Esta penetração dos grandes grupos económicos no capital dos principais órgãos de comunicação social tem levado, por outro lado, a uma elevada concentração do setor, gerando dúvidas legítimas sobre eventuais condicionamentos do trabalho jornalístico. Entretanto, o Fundo de investimento «World Opportunity Fund» (WOF) passou recentemente a controlar o grupo Global Media, proprietário de diversos órgãos de comunicação social, entre os quais se destacam o Diário de Notícias (DN), Jornal de Notícias (JN) e a rádio TSF. Com estas movimentações, o WOF fica igualmente proprietário de 22,35% da agência Lusa.
Este caso concreto assume particular gravidade na medida em que não sabemos hoje quem são os donos deste fundo, o que nos remete para uma questão bem atual relacionada com os beneficiários efetivos e as diretivas anti-branqueamento de capitais.
Em nome da transparência, a Diretiva (UE) 2015/849, também conhecida como a Quarta Diretiva Anti-Lavagem de Dinheiro da União Europeia (AMLD4), deu passos importantes relativamente à identificação e divulgação do chamado «beneficiário efetivo».
De acordo com a diretiva (transposta na Lei 83/2017), o beneficiário efetivo é a pessoa física que controla, através da propriedade das participações sociais ou de outros meios, uma empresa, associação, fundação, entidade empresarial, sociedade civil, cooperativa, fundo ou trust. Este controlo pode passar pela detenção de 25% do capital social, de forma direta (propriedade) ou indireta (direitos de voto), por direitos especiais que permitem controlar a entidade ou até, em casos especiais, pela direção de topo (gerente, administrador, diretor, etc).

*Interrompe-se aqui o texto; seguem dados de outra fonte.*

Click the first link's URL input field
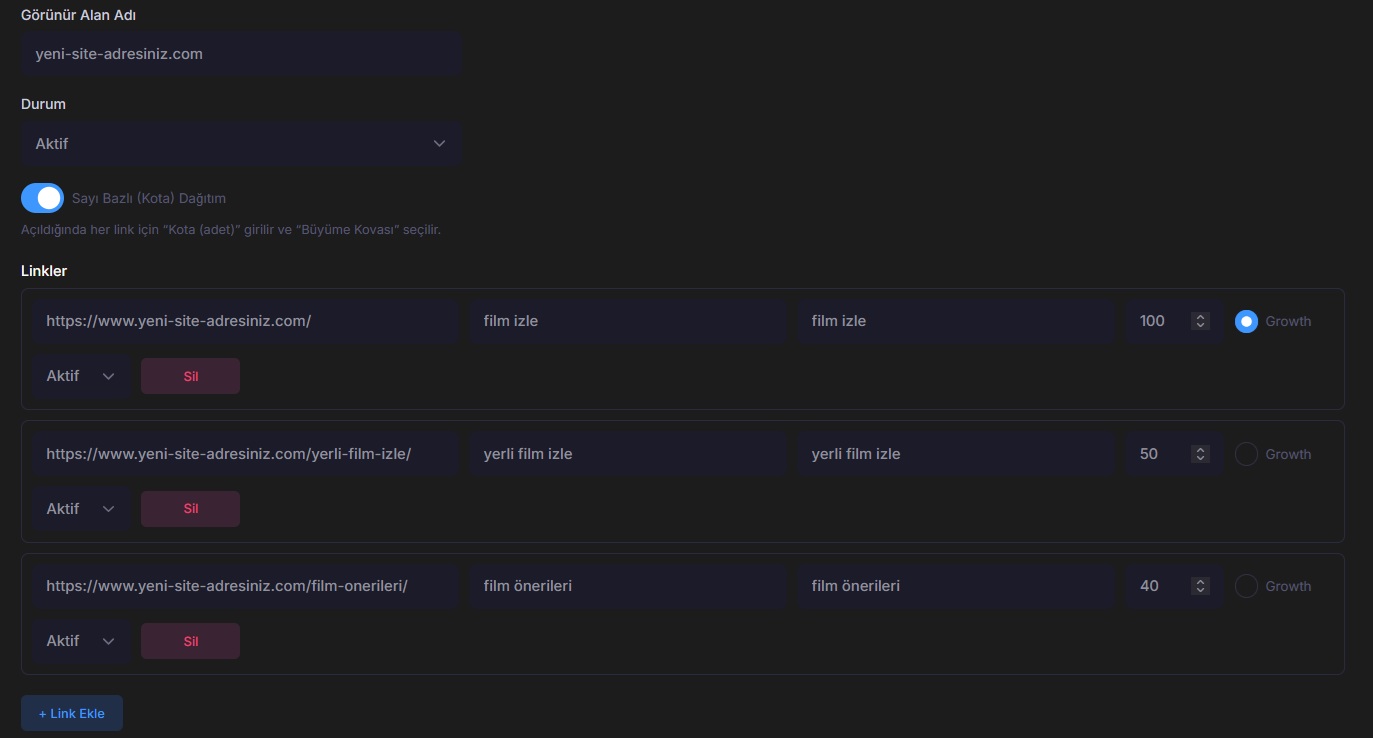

A AMLD4 determina que os Estados-membros da União Europeia (UE) devem criar registos centrais nos quais as informações sobre os beneficiários efetivos de várias entidades legais, como empresas e fundos, devem ser devidamente repertoriados.
O acesso a esta informação foi sempre objeto de intenso debate. A AMLD4 optou por uma solução «salomónica» que dava acesso apenas a entidades com «interesses legítimos». Mais tarde, a Diretiva (UE) 2018/843 (Quinta Diretiva Anti-Lavagem, AMLD5), impôs o livre acesso ao público em geral às informações sobre os beneficiários efetivos de empresas e outras entidades constituídas no respetivo Estado-membro. Este passo foi considerado importante, uma vez que a solução anterior representava um travão ao acesso à informação. No entanto, em 22 de novembro de 2022, o Tribunal de Justiça da União Europeia invalidou estas disposições com o fundamento de que este acesso do público em geral constituiu uma interferência grave nos direitos fundamentais de cada indivíduo. A queixa, como não podia deixar de ser, veio do Luxemburgo, um dos maiores paraísos fiscais do planeta, mas raramente mencionado como tal.
O fundo de investimento World Opportunity (WOF) está sediado nas Bahamas, certamente por boas razões. Sabemos que adquiriu 51% do capital social da Páginas Civilizadas, passando assim a controlar 50,25% da Global Media e 22,35% da Lusa. Apesar das Bahamas ter criado um registo de beneficiários efetivos, o seu acesso não é público e está apenas reservado a residentes. É, portanto, pouco provável que venhamos a saber quem controla de facto este fundo que passou a controlar uma parcela importante do espaço mediático e jornalístico português.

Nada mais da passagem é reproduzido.